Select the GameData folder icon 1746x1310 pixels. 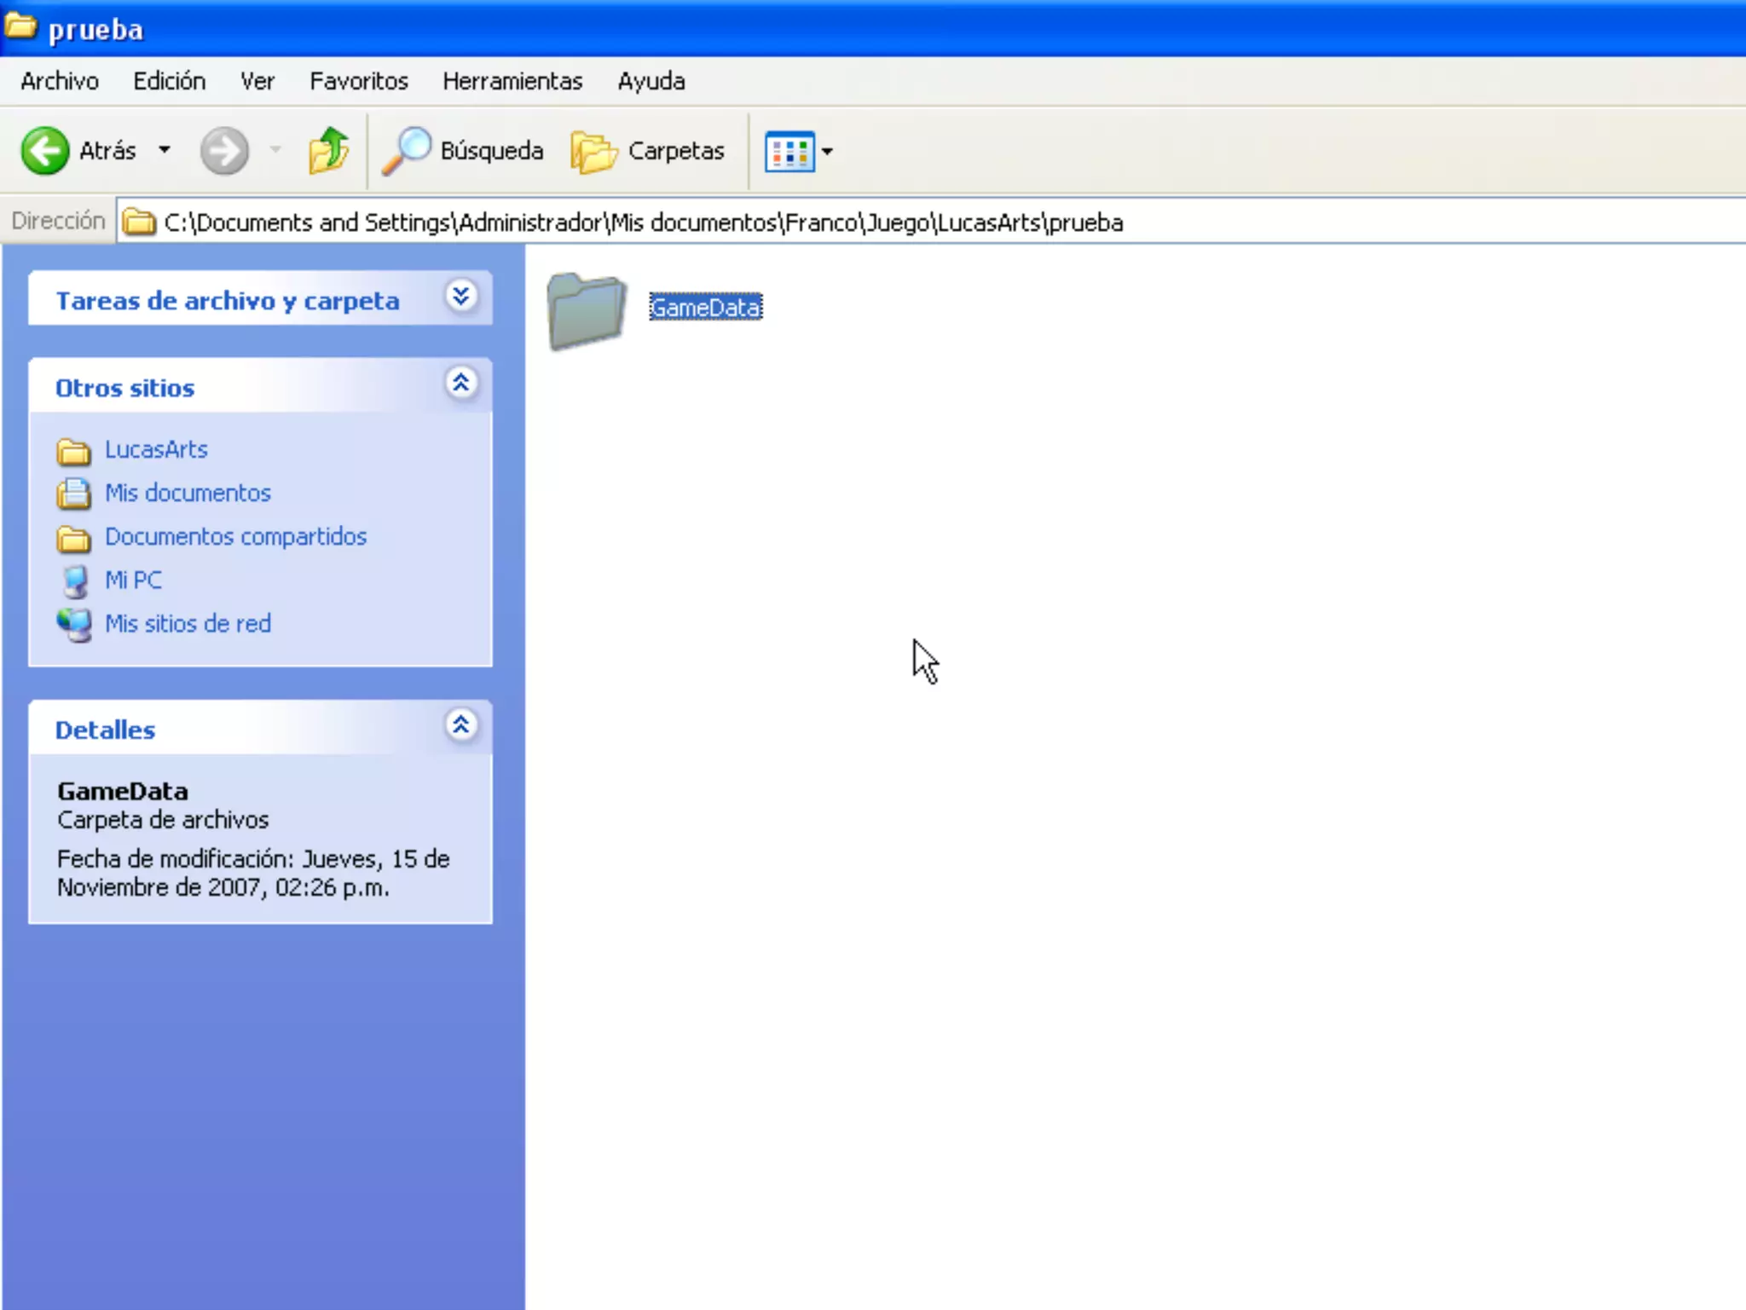[x=587, y=309]
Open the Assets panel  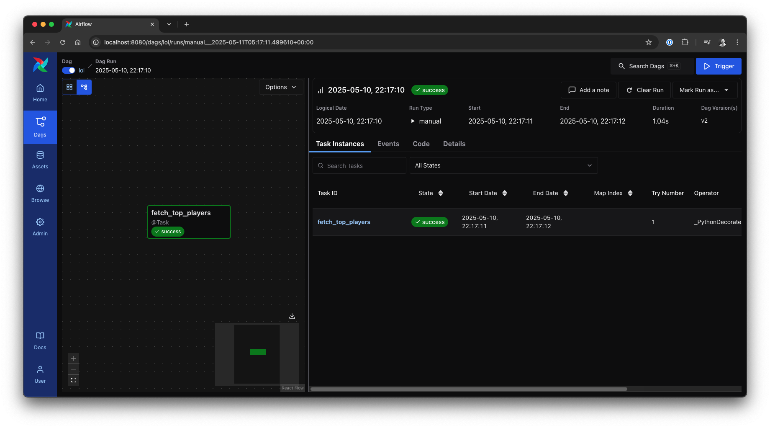[40, 160]
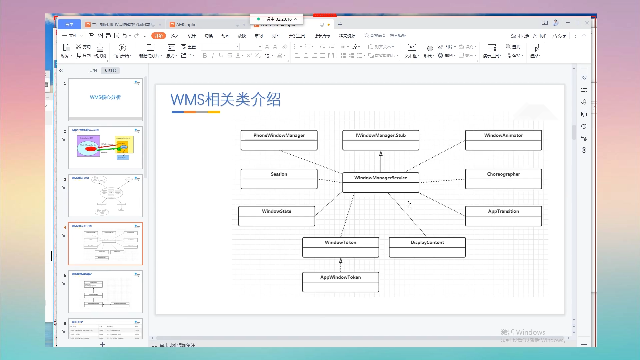Click the cut (剪切) scissors icon
This screenshot has width=640, height=360.
coord(79,47)
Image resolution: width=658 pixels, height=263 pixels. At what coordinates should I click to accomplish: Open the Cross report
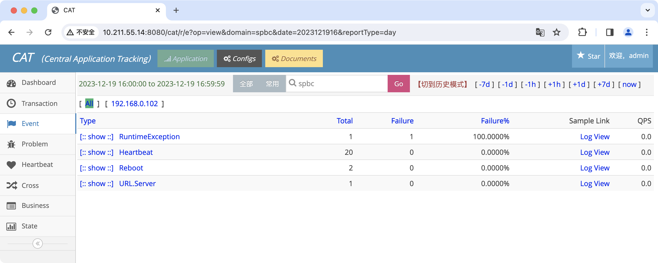tap(30, 185)
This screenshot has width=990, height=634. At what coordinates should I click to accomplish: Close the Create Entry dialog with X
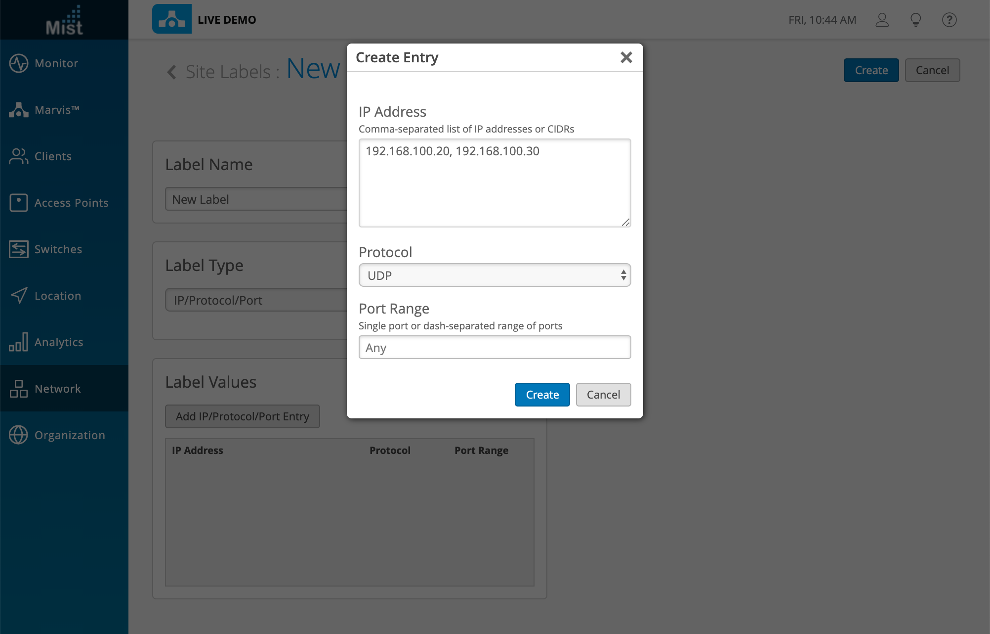626,58
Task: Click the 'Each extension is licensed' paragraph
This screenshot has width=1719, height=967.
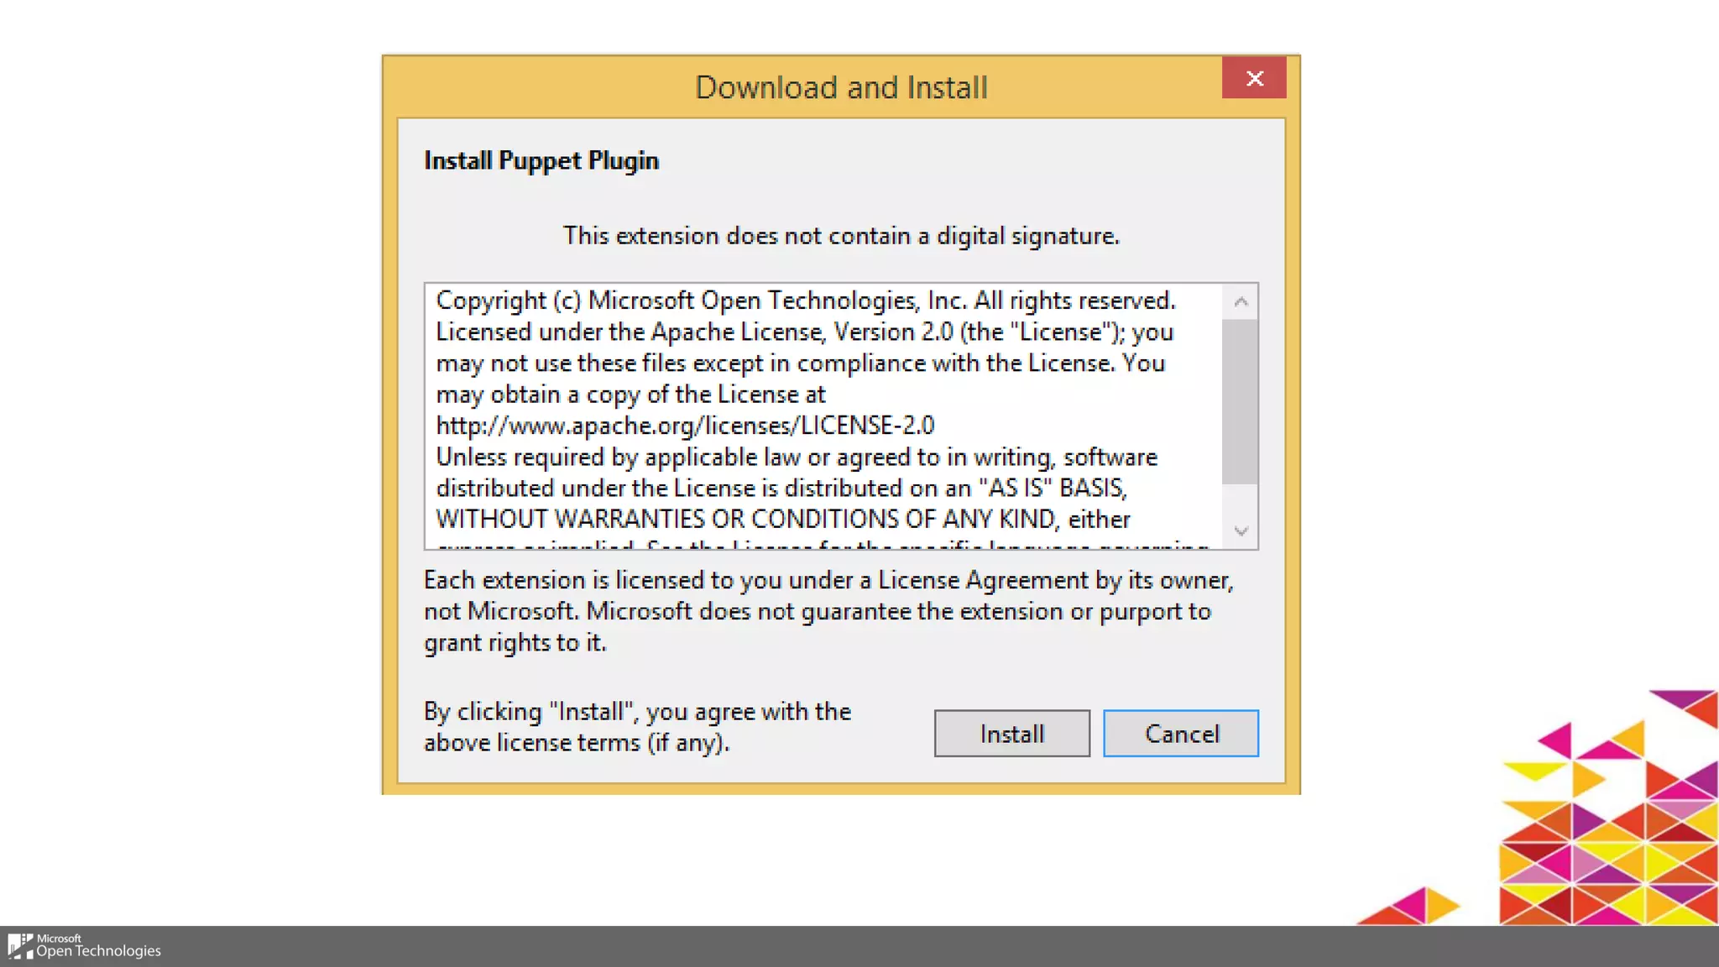Action: coord(828,611)
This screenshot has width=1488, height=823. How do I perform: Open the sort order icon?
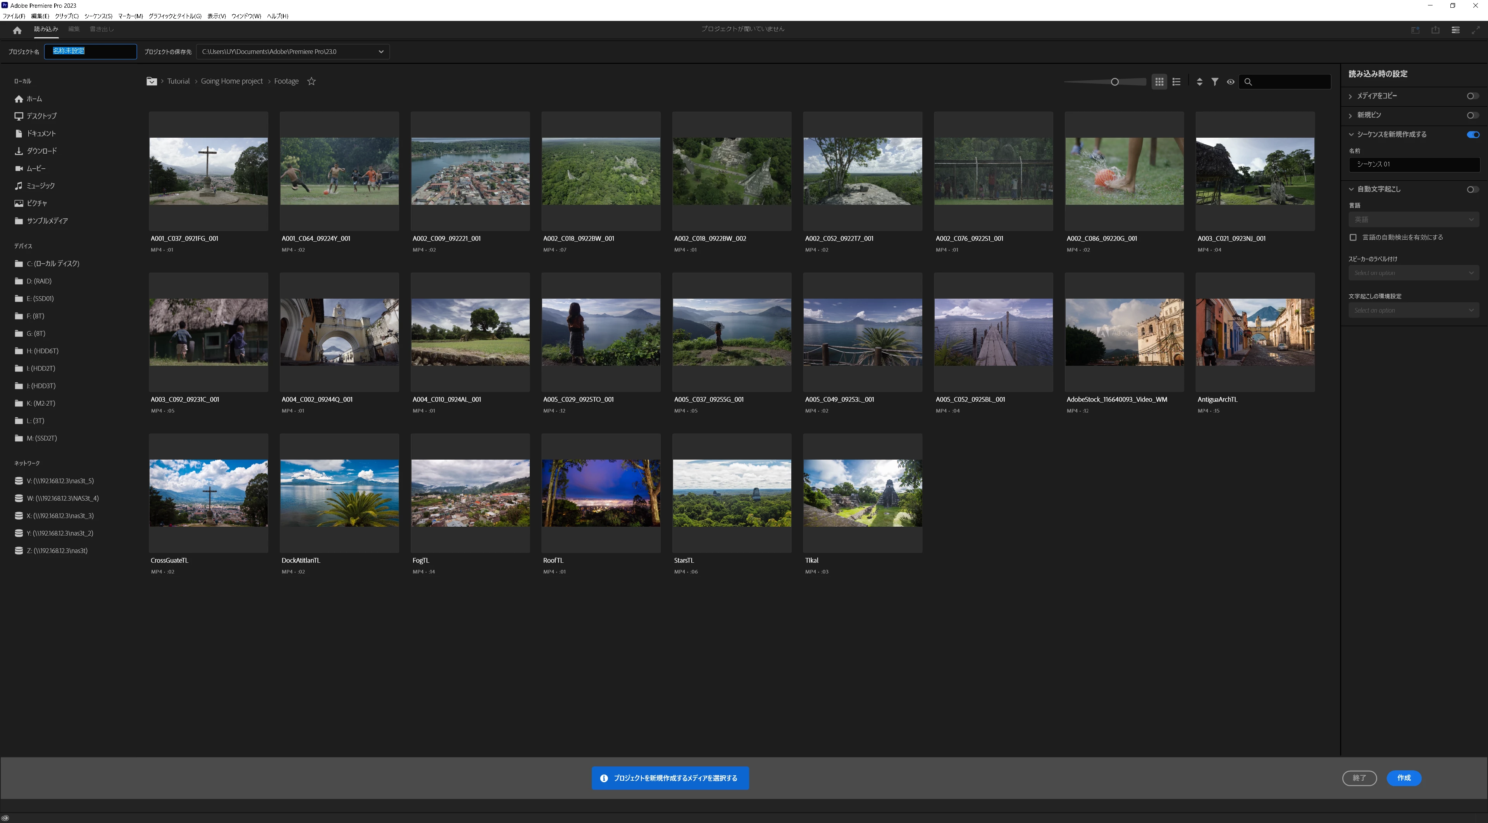[1199, 82]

====

PROBLEM TO SOLVE: Excluding the pictures, write out exactly the lines from the line that contains "This screenshot has width=990, height=634." through the end of the records.

REPLY TO THE TASK:
This screenshot has width=990, height=634. At what coordinates should I click to accomplish: Close the Create Entry dialog with X
626,58
Task: Click the 'Each extension is licensed' paragraph
This screenshot has width=1719, height=967.
Action: coord(828,611)
This screenshot has width=1488, height=823. How do I perform: Open the sort order icon?
[1199, 82]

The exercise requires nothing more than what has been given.